Getoonde tekst
##############################
Direct naar artikelinhoud

Puzzelen met treinen: 20 procent minder vertraging

Goed nieuws voor wie de trein neemt. Kleine ingrepen, zoals de keuze van het perron, zorgen voor 20 procent minder vertraging op het spoor. Dat blijkt uit een doctoraatsstudie van Thijs Dewilde (28) aan de KU Leuven. 'We gaan hier zeker rekening mee houden', zegt Infrabel.

Met de trein zou je er al zijn, jawel. Maar het spoor in België is ook een bomvolle noord-zuidas in Brussel, treinen die vertraging oplopen en meteen de hele dienstregeling overhoop halen. Het spoor lijkt wel een kaartenhuis dat bij de minste stoot ineenstuikt. Dat domino-effect, waarbij de ene vertraging de andere creëert, is wat specialisten de zwakke 'robuustheid' van het spoor noemen.

Doctoraatsstudent ingenieurswetenschappen Thijs Dewilde (28) zocht vier jaar naar een oplossing. Zijn conclusie: door kleine ingrepen kan infrastructuurbeheerder Infrabel de situatie al flink verbeteren. Het lijkt banaal, maar de timing van vertrek, de keuze voor het spoor en voor het perron hebben een grote invloed op de vertraging. Zo maakt het een groot verschil of een trein op perron 8 of perron 2 aankomt. "Vergelijk het met een autorit. Door je route wijs te kiezen, kort je je reistijd in", zegt Dewilde.

In Brussel kan de vertraging met 18 procent omlaag. Dat is veel, zeker als je weet dat de NMBS zich het hoofd breekt over een oplossing voor de noord-zuidas. Die tunnel tussen Brussel-Noord en Brussel-zuid is tegelijk het kloppende hart en de achilleshiel van de Belgische spoorwegen. De zes sporen zijn continu bezet. Infrabel maakte plannen om een extra tunnel te graven of de tunnel te verbreden, maar die oplossingen bleken te duur.
##############################
[Opgeslagen gegevens]

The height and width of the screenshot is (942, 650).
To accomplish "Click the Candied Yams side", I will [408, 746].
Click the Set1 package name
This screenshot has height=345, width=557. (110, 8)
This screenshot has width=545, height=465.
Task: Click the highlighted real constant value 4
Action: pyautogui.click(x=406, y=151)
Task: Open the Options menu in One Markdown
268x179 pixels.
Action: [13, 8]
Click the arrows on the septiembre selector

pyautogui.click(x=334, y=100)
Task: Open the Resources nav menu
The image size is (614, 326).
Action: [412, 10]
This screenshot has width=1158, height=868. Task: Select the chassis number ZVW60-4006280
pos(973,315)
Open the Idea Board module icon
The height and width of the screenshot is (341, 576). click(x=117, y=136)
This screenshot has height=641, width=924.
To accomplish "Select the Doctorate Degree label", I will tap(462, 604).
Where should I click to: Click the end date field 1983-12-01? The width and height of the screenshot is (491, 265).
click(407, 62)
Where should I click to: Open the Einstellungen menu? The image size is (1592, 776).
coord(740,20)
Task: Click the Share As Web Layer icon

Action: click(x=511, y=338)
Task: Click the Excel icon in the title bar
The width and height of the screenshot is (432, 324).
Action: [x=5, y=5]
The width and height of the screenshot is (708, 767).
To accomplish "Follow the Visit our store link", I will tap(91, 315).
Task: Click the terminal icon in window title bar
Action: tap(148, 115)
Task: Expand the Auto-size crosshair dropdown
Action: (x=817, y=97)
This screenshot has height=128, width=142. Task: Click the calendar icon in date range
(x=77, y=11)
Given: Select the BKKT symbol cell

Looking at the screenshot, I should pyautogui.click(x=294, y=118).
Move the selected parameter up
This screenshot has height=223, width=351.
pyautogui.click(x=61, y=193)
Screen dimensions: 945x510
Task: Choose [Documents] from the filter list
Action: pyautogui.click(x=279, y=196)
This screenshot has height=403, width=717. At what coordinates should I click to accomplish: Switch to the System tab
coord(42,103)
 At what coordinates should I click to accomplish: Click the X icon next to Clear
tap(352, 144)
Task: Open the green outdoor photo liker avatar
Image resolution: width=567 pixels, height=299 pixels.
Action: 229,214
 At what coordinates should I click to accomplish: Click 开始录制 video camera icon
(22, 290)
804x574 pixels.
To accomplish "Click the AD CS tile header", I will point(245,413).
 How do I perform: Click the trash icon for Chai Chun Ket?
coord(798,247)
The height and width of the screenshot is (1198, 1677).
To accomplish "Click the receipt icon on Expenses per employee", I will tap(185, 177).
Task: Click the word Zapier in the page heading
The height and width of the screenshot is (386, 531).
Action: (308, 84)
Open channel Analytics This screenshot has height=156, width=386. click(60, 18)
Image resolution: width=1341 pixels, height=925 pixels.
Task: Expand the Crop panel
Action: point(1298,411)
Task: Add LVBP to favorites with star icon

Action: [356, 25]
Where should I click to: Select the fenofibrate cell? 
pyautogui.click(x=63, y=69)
##############################
Over deze opdracht
Schrijf het artikel over minder vertraging op het spoor verder, te beginnen na de laatste zin.

Uitkomst oefening
Wisselen van spoor

Een opmerkelijke conclusie is dat niet alleen de capaciteit treinfiles veroorzaakt in Brussel, maar ook de vele wissels aan beide zijden van de tunnel. Door de toewijzing van de sporen moeten veel lijnen elkaar onnodig kruisen, zoals de lijnen Oostende-Eupen en Antwerpen-Charleroi. Dat veroorzaakt geregeld vertragingen die vermeden kunnen worden. "In mijn model wordt de beschikbare capaciteit in de wisselzones beter gebruikt", zegt Dewilde.

In Antwerpen zijn de resultaten vergelijkbaar. Daar kan de vertraging met 14 procent dalen. Overigens werd dat cijfer gecontroleerd door Infrabel. Op basis van simulatiesoftware kan de spoorbeheerder de impact van bepaalde maatregelen op de stiptheid berekenen. Infrabel kwam bij die simulatie tot vergelijkbare resultaten.

Een wiskundig algoritme ontwikkelen en dat vier jaar toepassen op het Belgische spoor. Het is niet meteen hoe de gemiddelde twintiger zijn dagen slijt. "Ik heb geen speciale fascinatie voor treinen, maar ik heb drie jaar door Brussel gespoord. Toen vroeg ik me regelmatig af: kan deze trein echt niet sneller?"

Infrabel is alvast enthousiast. "Dit is zeer nuttig werk. We gaan er rekening mee houden", zegt woordvoerder Thomas Baeken. Uit het doctoraat blijkt bijvoorbeeld dat het nuttig is om sommige treinen in de noord-zuidas een extra minuut tijd te geven in de dienstregeling. Op die manier kun je grote vertragingen op de achterliggende treinen voorkomen. "Een interessant voorstel", zegt Infrabel.

Een kanttekening: de timing van het doctoraat komt misschien net te laat. Zondag lanceert de NMBS immers het nieuwe vervoersplan. Infrabel wijst erop dat sommige aanbevelingen daardoor aan relevantie inboeten. "Wij hebben ook onze eigen studies over de robuustheid van het spoornet. Die bevindingen werden uiteraard meegenomen toen het nieuwe vervoersplan werd opgesteld", zegt Baeken. Kortom: de nieuwe dienstregeling kan wel tegen een stootje.